Saturday, November 14, 2009

REFLECTIONS

It's almost year end, less than a month and a half and it will soon be another new year. Time to take stock. what had happened the past few months? One thing I still could not get over is the fact I haved retired .How have this new life style affected me? To be truthful I dont really enjoyed my retired life. sure I have take a short holiday and have less stress ,but I am worried sick, how will I provide for my family, and to sustain my expenses etc. My retirement fund is fast dwindling. I have not been sucessful in getting another job.Let's hope next year will be more promising.
As the title of my blog suggest , I have been searching for that something in my life.I dont think I have found everything I have been searching for but to some extend I have found something .Let's look at some of the things I have discovered.

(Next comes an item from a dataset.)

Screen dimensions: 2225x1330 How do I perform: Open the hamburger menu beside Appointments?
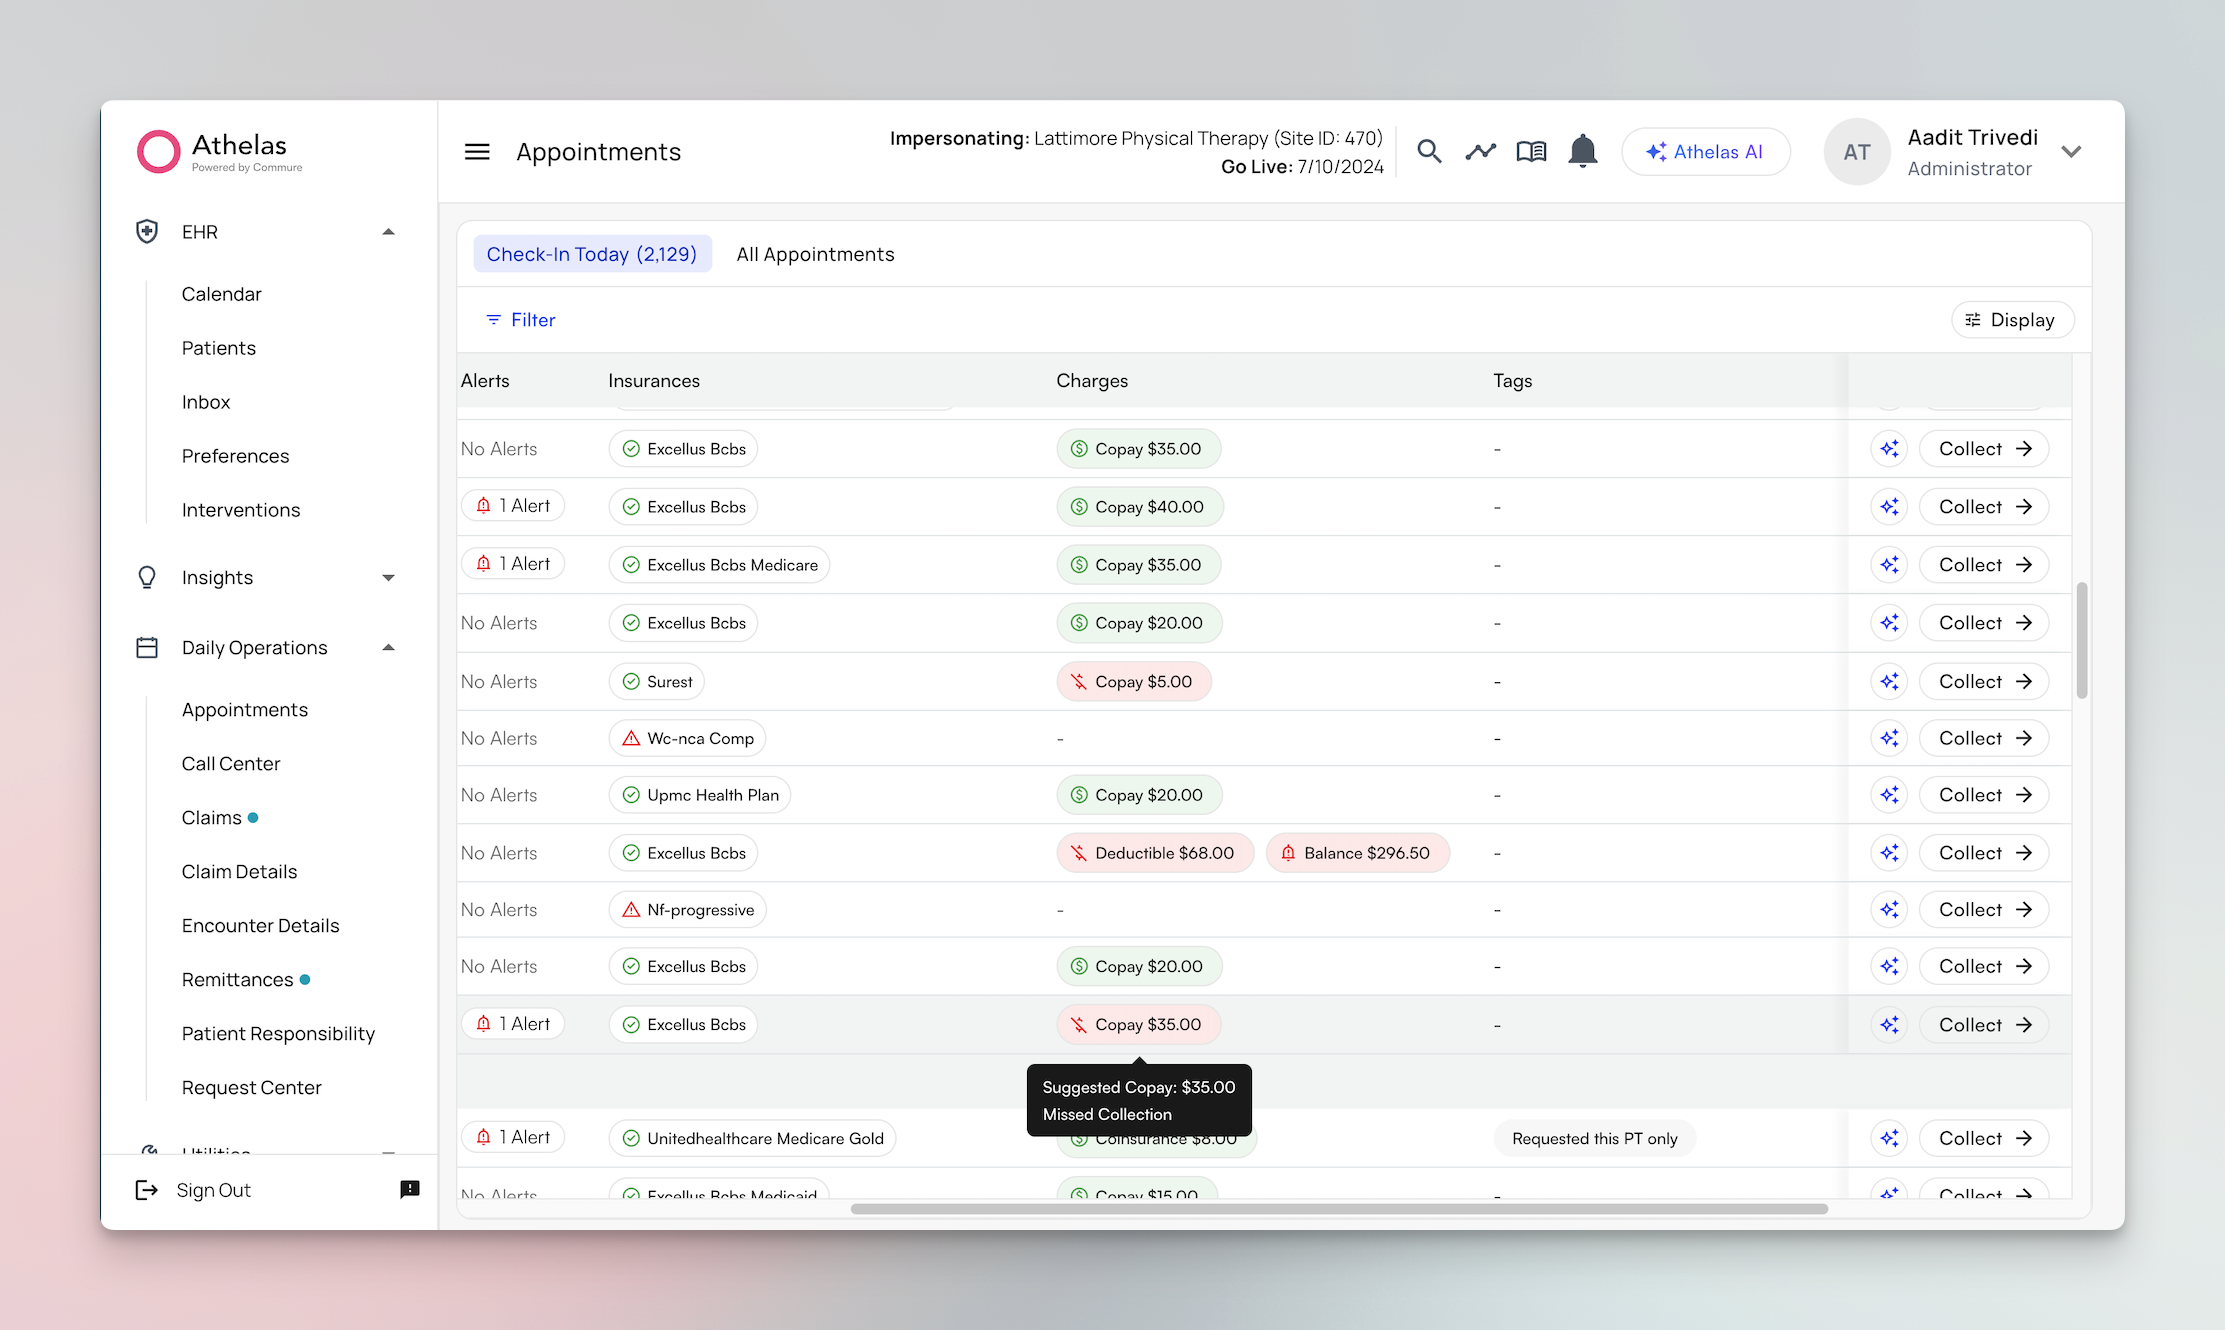[x=477, y=151]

Friends? I think I have quite a few good ones, from the previous gym I went to.Anne,Irene, clarence, and cindy. Anne is one friend who will not hesitate to meet up with me to have lunch, dinner whenever I called. She have yet to turn me down yet.Irene , of course have joined me on numerous outdoors activities And of course my outdoor buddies.They are just great..Last but not least cindy, for being such a good listener(I think from day one)and time spent together. Thanks dear for putting up with this silly old man. I Do appreciated it.Another friend I would like to mention is Bowgy from Thailand. I was rather surprised when she agreed to meet up when I suggested to her I wanted to visit Bangkok. I had another friend also from Thailand who had earlier indicated she wanted to meet up, but in the end , did a 180 degree turn, and till today I do not know the reason why. of course I was disappointed, and surprised.However I think my greatest disappointment is from someone whom I adored and care for did not show much concern and appear to be lukewarm. I figure I dont exist in her life and felt I have been used. That's gratitude for you folks. It's not that I want any thing from her , but some concern or time spent together would be nice. Surely that is not asking too much? The last incident sadden me greatly. I got blamed ,for what only God knows.Then she broke our date she had confirm earlier, but went with someone else instead.Forget about making appointment, She has to do all her stuff ,while you wait. would she drop everything just for me? I guess I know the answer now.On the other hand I would. Do I feel bitter about the whole thing? No, stupid maybe,but not bitter and certainly no regrets. I have done what I have done and I honestly can say I enjoyed every moments I had with her. How I loved her. ,but I don't expected her to know this.
I have been thinking hard, perhaps it's time to let go and forget about the whole episode and moved on. It is not going to be easy and I am not sure I can handle .Anyway I am thankful for my younger son,Joel who is very close to me since young,never failed to expressed his love for me. Love you too son. His older brother however is less expressive, but I do know he care too. Lastly my lovely wife who have been very caring and understanding and put up with me all this years.In other week ,will be our 28th year together.Thanks Darling for your love too.We had earlier plan to celebrate our anniversay with some friends,but has to cancel it due to the insistance of my wife. refer to my post here.
The other things to reconsider is my on line business. Have not been successful in them,Having failed a couple of times.I think I have to resolved to the fact I may not be cut out for this.
That's about wrap up story of my life.
Good night, hopefully 2010 will be kinder.